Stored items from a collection
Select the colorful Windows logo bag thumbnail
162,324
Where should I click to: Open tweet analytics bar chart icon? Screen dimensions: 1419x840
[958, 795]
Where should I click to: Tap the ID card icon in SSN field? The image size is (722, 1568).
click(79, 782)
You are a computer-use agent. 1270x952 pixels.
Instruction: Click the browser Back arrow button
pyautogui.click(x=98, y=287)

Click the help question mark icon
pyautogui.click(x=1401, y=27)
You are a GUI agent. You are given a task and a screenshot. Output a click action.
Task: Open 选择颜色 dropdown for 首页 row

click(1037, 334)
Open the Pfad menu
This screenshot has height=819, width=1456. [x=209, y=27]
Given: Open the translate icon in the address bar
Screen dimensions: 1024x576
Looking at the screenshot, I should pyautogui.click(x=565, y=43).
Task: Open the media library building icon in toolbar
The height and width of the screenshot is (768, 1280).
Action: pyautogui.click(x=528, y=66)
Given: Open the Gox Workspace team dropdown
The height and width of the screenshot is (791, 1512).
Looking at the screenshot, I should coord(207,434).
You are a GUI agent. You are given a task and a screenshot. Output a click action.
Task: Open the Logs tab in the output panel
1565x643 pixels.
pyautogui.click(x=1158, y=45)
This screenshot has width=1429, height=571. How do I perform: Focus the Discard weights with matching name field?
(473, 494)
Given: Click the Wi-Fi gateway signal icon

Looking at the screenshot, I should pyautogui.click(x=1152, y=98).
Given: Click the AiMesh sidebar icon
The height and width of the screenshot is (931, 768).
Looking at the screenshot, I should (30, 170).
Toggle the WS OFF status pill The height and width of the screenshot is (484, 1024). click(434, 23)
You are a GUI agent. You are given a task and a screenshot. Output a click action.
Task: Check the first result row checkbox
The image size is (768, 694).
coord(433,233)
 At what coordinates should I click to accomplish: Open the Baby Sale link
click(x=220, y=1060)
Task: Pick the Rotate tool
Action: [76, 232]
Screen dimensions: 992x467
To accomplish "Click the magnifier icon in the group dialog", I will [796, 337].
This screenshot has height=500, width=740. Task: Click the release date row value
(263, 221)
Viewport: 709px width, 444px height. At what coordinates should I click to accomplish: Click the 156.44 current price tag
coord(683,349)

§ GOAL:
Update the part of the rows that opens with the line containing "At what coordinates should I click to accomplish: Open" and closes with the line containing "will [796, 337]." by changing "magnifier" to "search". Keep everything else the same.

§ TASK ANSWER:
 At what coordinates should I click to accomplish: Open the Baby Sale link
click(x=220, y=1060)
Task: Pick the Rotate tool
Action: [76, 232]
Screen dimensions: 992x467
To accomplish "Click the search icon in the group dialog", I will [796, 337].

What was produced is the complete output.